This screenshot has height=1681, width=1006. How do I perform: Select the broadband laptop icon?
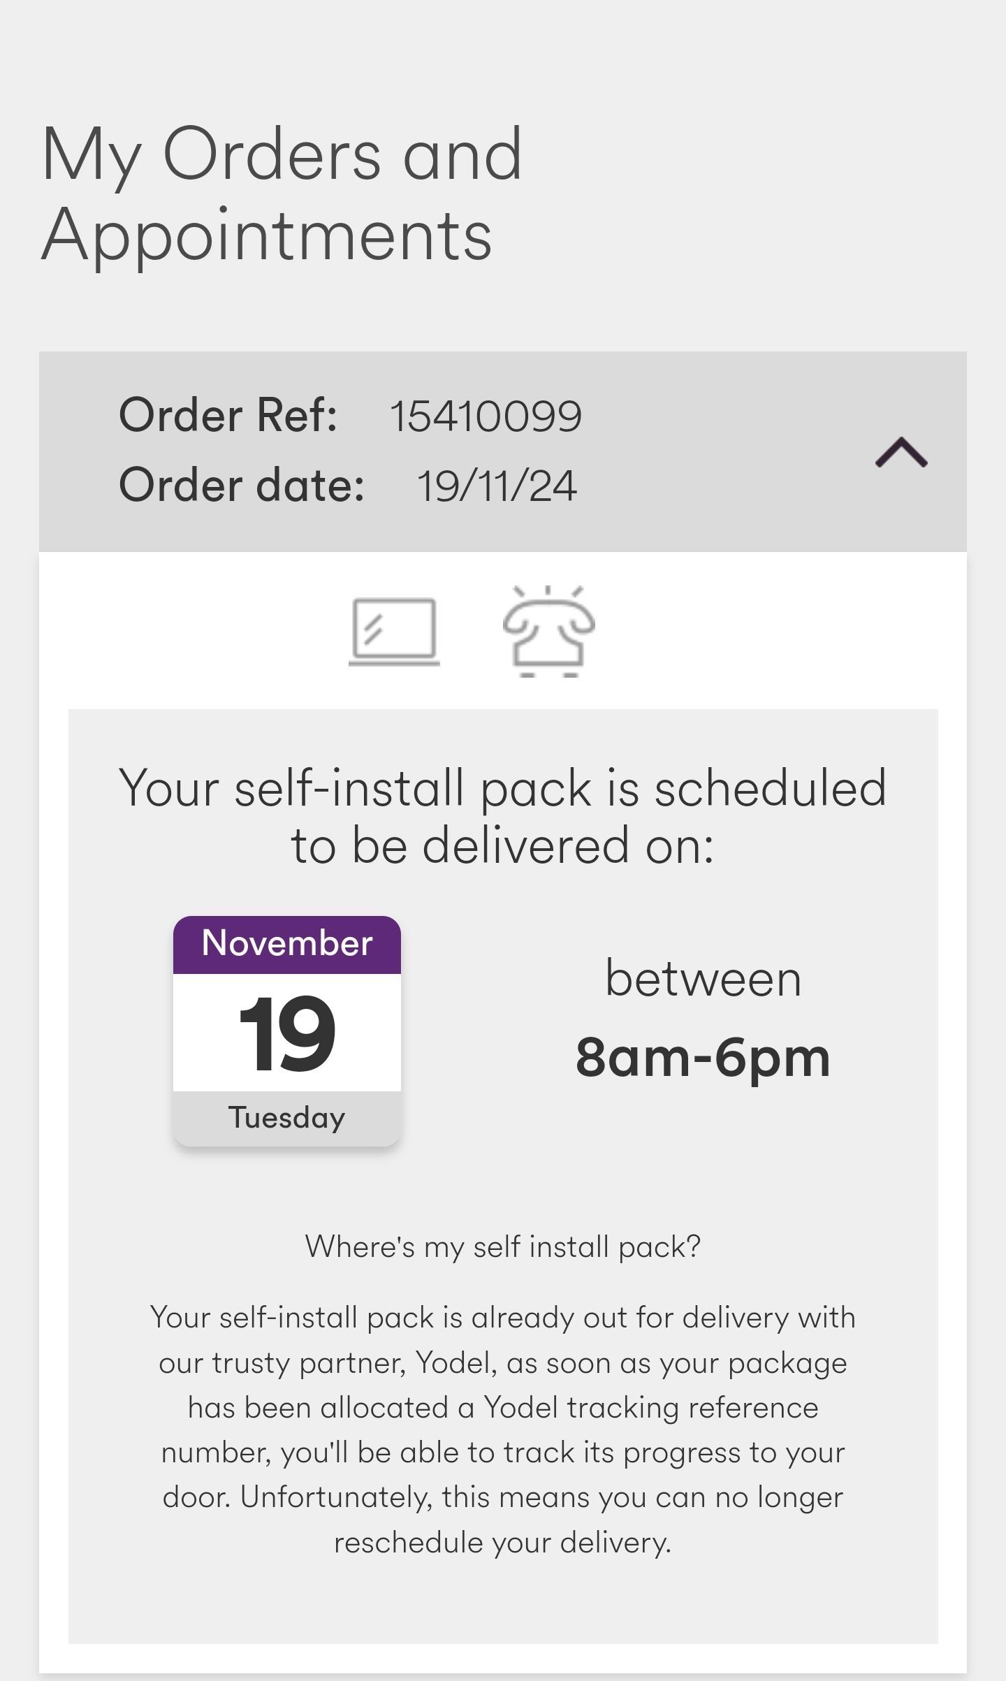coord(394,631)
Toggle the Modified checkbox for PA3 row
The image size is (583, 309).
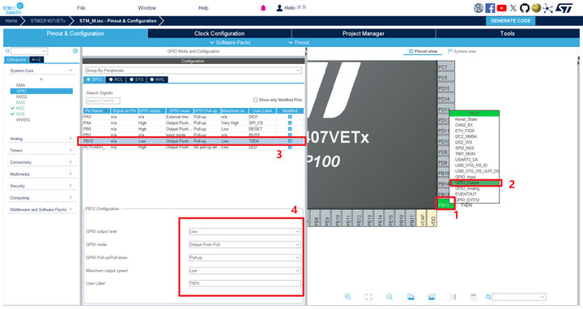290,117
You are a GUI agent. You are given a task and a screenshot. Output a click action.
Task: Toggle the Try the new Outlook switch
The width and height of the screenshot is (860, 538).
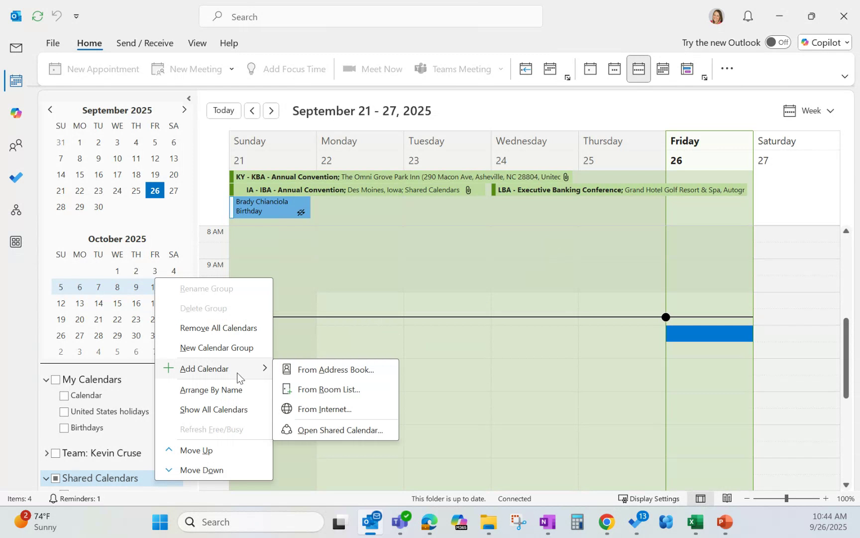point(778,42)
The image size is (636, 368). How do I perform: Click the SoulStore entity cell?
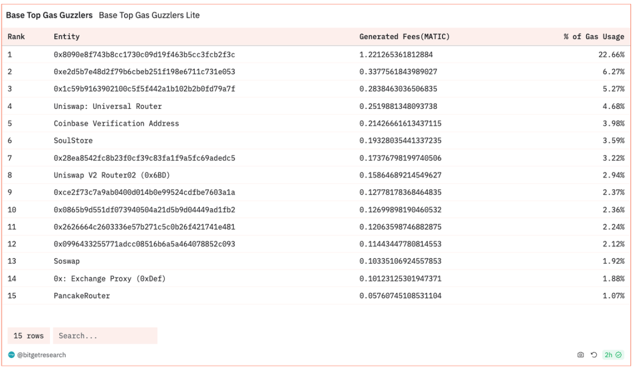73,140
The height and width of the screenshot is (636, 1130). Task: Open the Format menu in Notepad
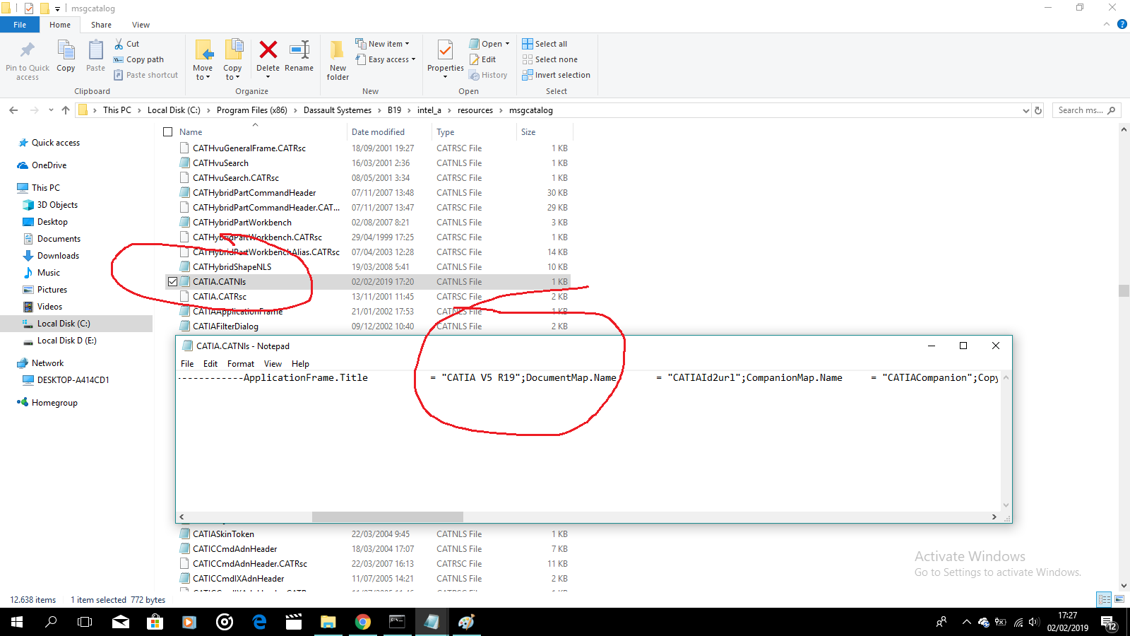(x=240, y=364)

--

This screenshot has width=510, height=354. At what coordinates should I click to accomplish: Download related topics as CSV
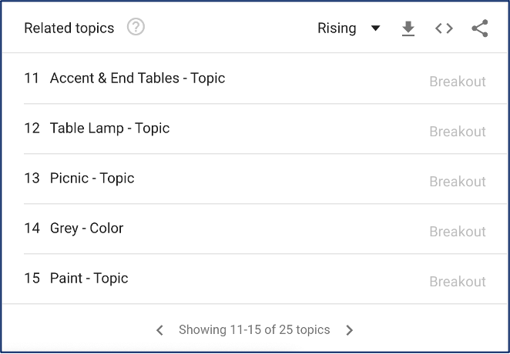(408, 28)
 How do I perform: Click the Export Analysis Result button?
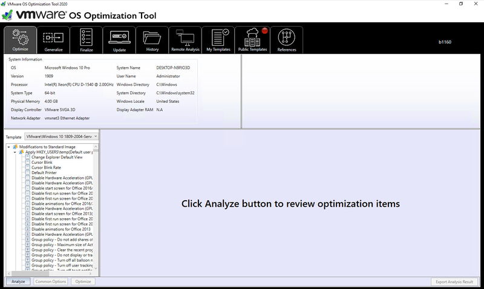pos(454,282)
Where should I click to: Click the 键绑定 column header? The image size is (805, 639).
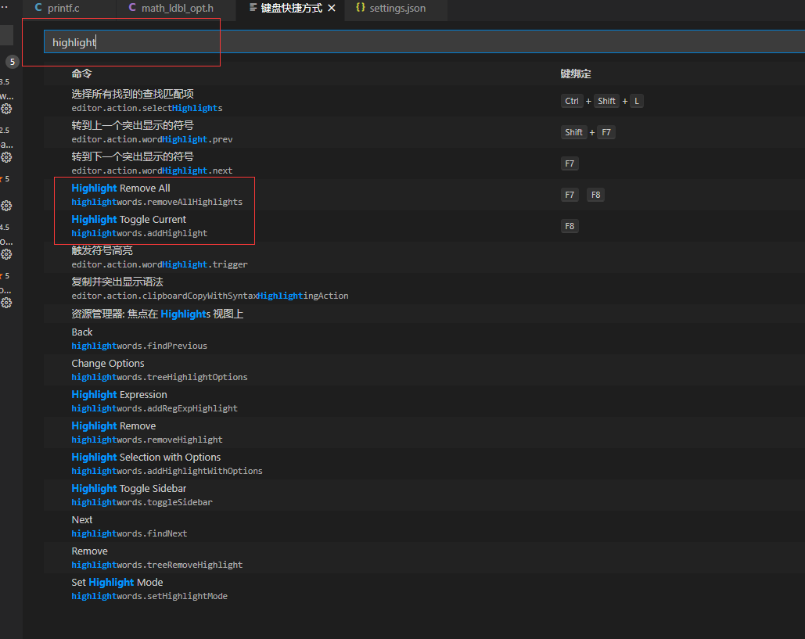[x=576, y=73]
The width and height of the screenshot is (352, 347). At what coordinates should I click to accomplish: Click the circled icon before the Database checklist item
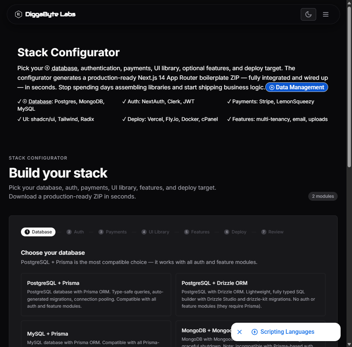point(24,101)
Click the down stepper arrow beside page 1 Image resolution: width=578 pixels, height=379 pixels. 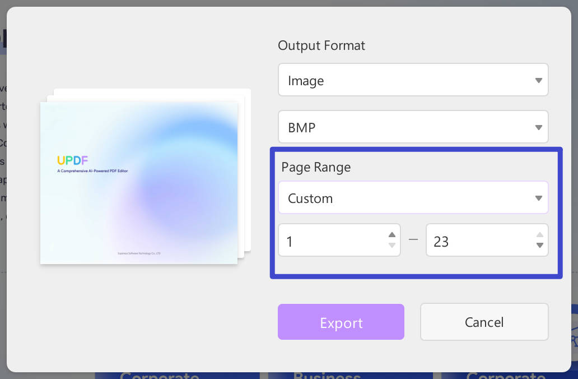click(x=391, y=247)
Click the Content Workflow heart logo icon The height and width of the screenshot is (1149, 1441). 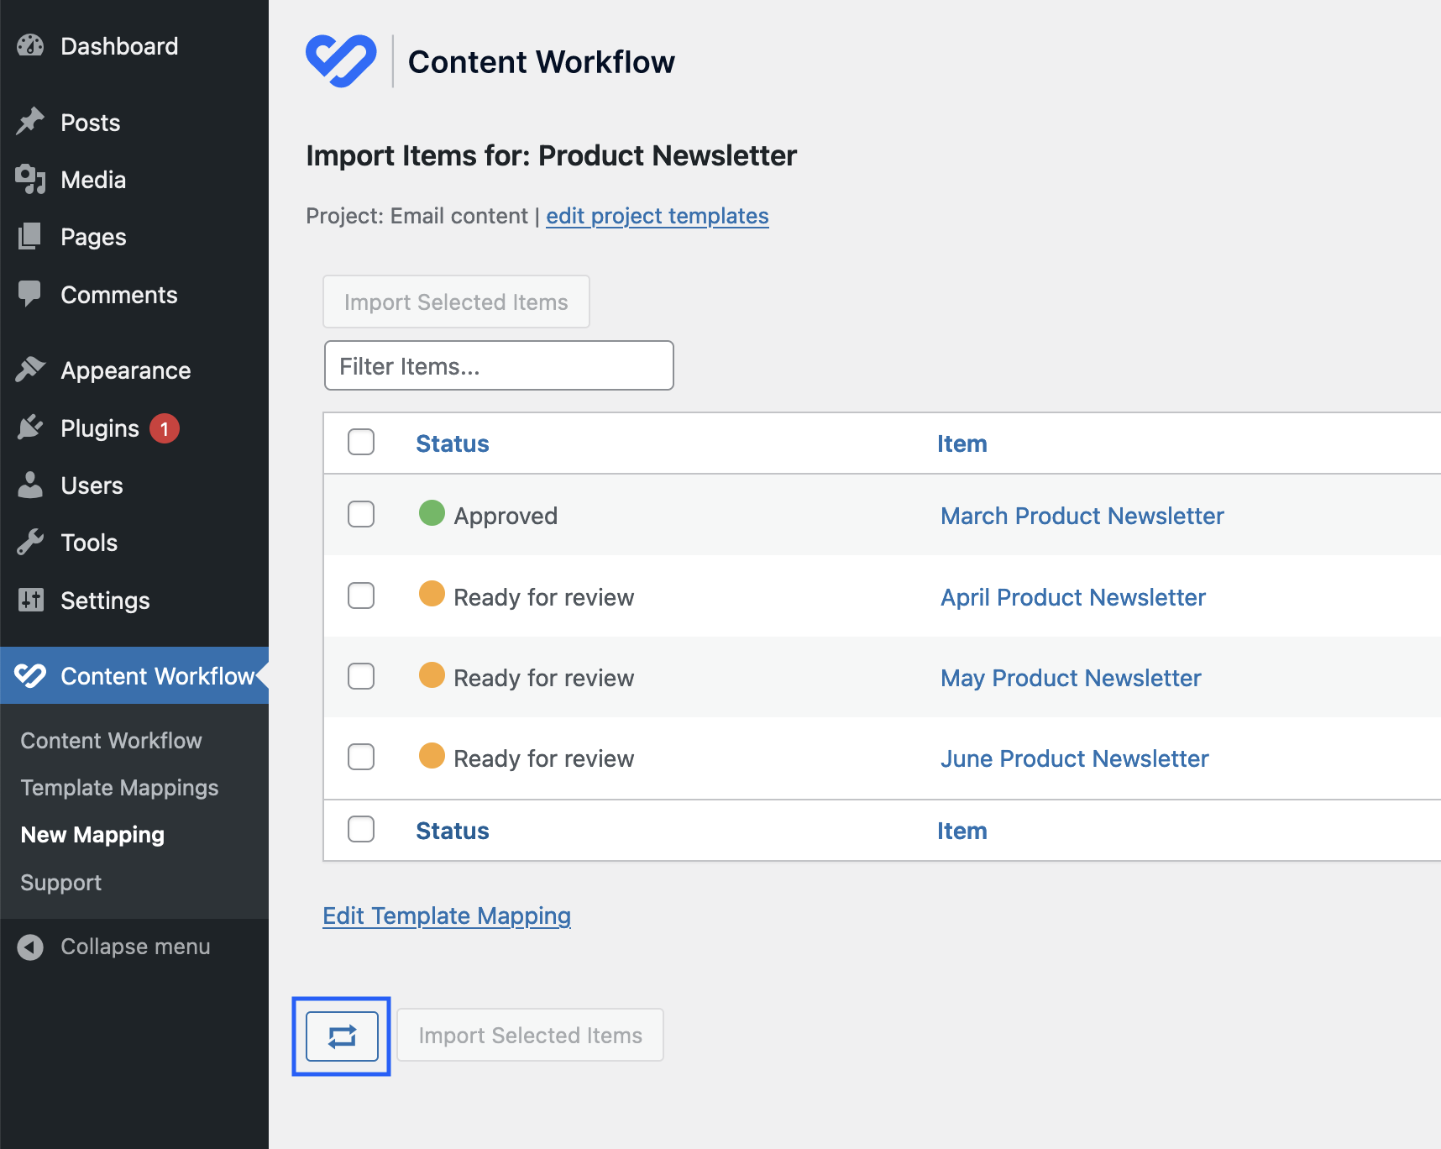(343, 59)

*Stated goal*. Filter the records and copy each line that contains the word "Toggle".

*Exercise solution*.
Toggle the Modified checkbox for PA3 row
Task: Toggle the Try the new Outlook switch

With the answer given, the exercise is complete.